* _Passage shown_
— begin —
The notion of a contract module can be given a sensible interpretation for 
weak anytime algorithms as well. Again, a contract algorithm does require a 
minimal amount of time in order to be able to produce useful results. Then 
weak anytime behaviour can be observed, if the module is apt to optimize its 
internal processing with the goal of achieving the best possible output quality 
in the time interval allocated. This requires a kind of scheduling mechanism 
which carries out a dynamic means-ends analysis with respect to the results 
achieved so far and the time yet available. 

Neither traditional chart parsing nor the tree-transduction approach seem 
to comply with the conditions for a weak anytime contract algorithm. In 
general, it will even be difficult to decide how to continue best when only 
trying to finish a particular analysis in due time. The scheduling mechanism 
would have to find good guesses for a two-dimensional decision problem 

• Which sequence of inactive edges in the chart (or which tree fragment 
in the transduction approach) looks most promising for applying the 
next rule to it? 

• Which rule in the grammar should be selected to continue with a partial 
solution?
— end —
* _Material provided_
— begin —
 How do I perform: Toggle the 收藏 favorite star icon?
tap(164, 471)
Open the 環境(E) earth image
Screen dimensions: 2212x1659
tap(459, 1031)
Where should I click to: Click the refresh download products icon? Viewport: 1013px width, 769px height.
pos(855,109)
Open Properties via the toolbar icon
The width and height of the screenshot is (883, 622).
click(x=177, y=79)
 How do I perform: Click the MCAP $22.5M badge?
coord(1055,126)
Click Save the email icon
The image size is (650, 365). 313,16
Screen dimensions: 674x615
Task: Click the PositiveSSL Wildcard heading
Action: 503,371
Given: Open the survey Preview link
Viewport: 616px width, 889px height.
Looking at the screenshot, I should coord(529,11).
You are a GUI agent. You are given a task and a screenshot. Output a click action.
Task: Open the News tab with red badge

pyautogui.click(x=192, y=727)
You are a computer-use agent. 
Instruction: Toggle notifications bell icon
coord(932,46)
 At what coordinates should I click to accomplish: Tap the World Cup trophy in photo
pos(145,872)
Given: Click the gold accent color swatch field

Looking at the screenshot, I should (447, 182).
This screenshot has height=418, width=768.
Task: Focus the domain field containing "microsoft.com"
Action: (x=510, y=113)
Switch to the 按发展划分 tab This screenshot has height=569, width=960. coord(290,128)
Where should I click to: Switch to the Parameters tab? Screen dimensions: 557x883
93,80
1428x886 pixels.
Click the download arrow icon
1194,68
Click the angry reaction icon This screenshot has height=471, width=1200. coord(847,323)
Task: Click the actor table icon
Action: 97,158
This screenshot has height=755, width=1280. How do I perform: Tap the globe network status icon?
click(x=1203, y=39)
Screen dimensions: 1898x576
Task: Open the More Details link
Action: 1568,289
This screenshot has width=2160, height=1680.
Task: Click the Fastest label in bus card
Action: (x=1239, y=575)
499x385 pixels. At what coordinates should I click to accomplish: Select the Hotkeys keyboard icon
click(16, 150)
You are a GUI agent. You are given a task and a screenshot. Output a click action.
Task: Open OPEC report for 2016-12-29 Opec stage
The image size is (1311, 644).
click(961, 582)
— end —
* _Given instruction 1_
Which hyphenated compound words appear in the passage on anytime algorithms?
* _Given instruction 2_
Could you rename "module" as "component" in the part of the passage on anytime algorithms that opens with the words containing "The notion of" and closes with "time yet available."?
* _Given instruction 3_
In the passage on anytime algorithms, what two things does the dynamic means-ends analysis take into account?
Answer from the passage on anytime algorithms alone.

* _Complete output 1_
tree-transduction, means-ends, two-dimensional

* _Complete output 2_
The notion of a contract component can be given a sensible interpretation for 
weak anytime algorithms as well. Again, a contract algorithm does require a 
minimal amount of time in order to be able to produce useful results. Then 
weak anytime behaviour can be observed, if the component is apt to optimize its 
internal processing with the goal of achieving the best possible output quality 
in the time interval allocated. This requires a kind of scheduling mechanism 
which carries out a dynamic means-ends analysis with respect to the results 
achieved so far and the time yet available.

* _Complete output 3_
The results achieved so far and the time yet available.